◇金正恩時代になって処罰・取締り強化
当局による脱北者への処罰は、2000年代後半に入り緩くなる傾向にあった。06年に脱北したある男性は「中国に脱出した2日後に逮捕され北朝鮮に送還されたが、6か月の労働鍛錬刑を受け満期出所後、再度脱北した」と語る。処罰緩和の背景には、「生計型脱北」、すなわち貧しさのため止むに止まれず北朝鮮を離れた住民に対しては「善処」するよう、中央からの指示があったとされる。国境地域の住民の世論を意識してのことだ。
しかし、一度でも中国に出て、北朝鮮とは比較にならない豊かな暮らしを経験した者や、最終目的地が韓国である場合には、中国で捕まって送り返されても再度脱北する傾向が高かった。

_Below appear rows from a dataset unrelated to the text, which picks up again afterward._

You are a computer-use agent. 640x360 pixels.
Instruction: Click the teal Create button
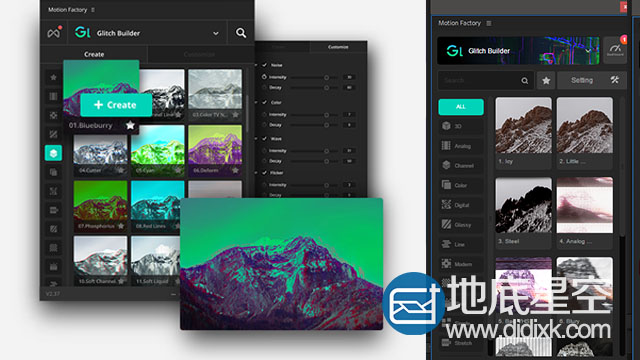tap(116, 105)
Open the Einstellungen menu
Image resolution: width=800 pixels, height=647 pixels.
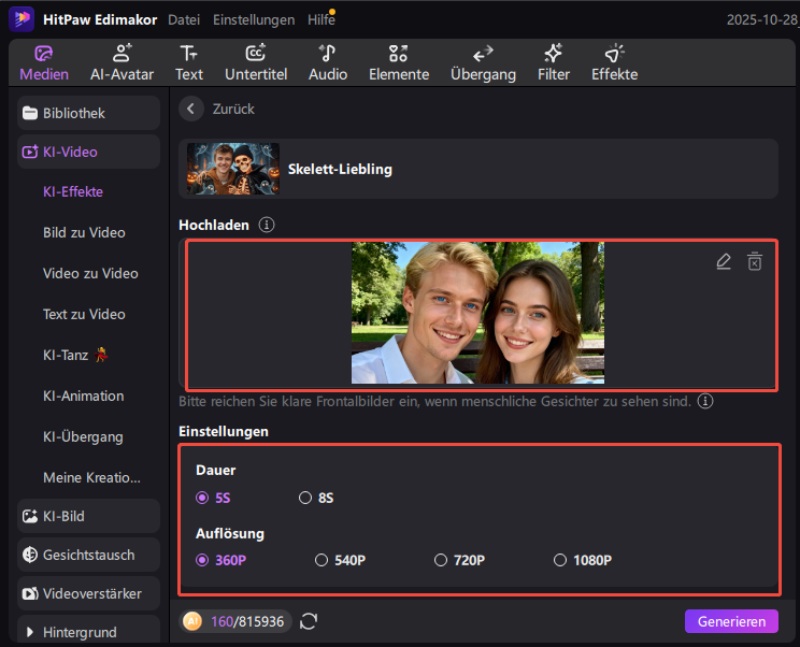(254, 20)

06年から11年まで、毎年2500人を超える脱北者が韓国に入国している(10年を除く)。07年には教化刑(刑務所での懲役)2年を宣告されたケースも確認されているが、一般的に政治犯として管理所に送られるようなことは稀だった。
逮捕された脱北者は、重罪に問われる韓国やキリスト教会との接触を否定する上、賄賂もある程度通用していたためである。

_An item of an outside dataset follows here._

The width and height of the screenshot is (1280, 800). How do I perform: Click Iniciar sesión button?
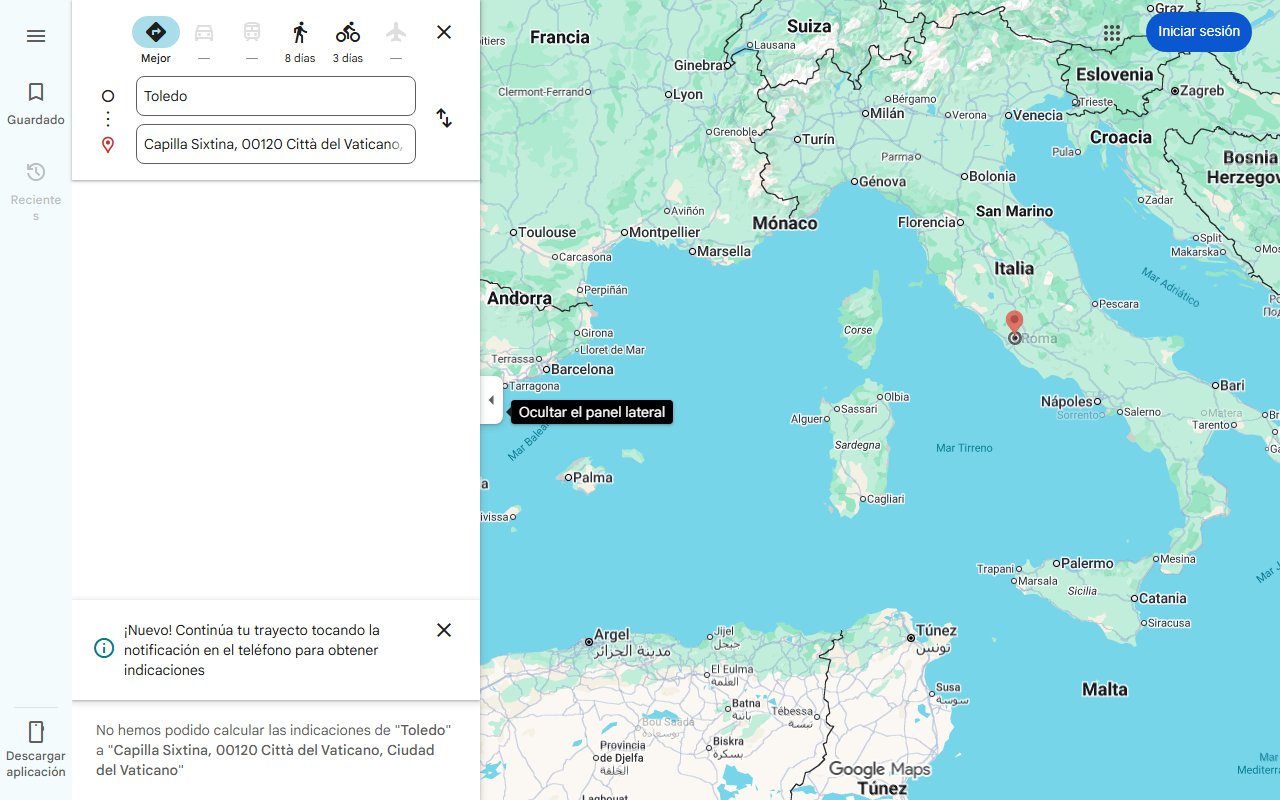pyautogui.click(x=1198, y=32)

変化があったのは、12年以降、金正恩氏が父である故金正日総書記の権力を継承してからだ。社会統制が緩むことを未然に防ぐため、中国との国境沿いの警備を強化するとともに、逮捕者への処罰を強化しているのだ。これに呼応するかのように、中国側でも全豆満江沿いへの鉄条網設置を完成させるなど対応を強化したため、12年に韓国に入国した脱北者の数は1500人台に急減している。

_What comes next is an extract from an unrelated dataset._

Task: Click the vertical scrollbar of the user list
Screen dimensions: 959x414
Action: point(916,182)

冒頭で紹介したように、今回の取材で新たに明らかになった「管理所送り」の対象には、中国キャリアの携帯電話による脱北斡旋の通話も含まれる。一方、罪状が軽微な場合には、以前のように「労働鍛錬隊(短期の強制労働キャンプ)」での労働刑が課せられると前出の恵山市の取材協力者は語る。だが、満期出所する際に、今後外国との「違法通話」をしないことを家族以外の人物を保証人にして誓わせる、新たな「連座制」を当局が新たに導入しているという情報もある。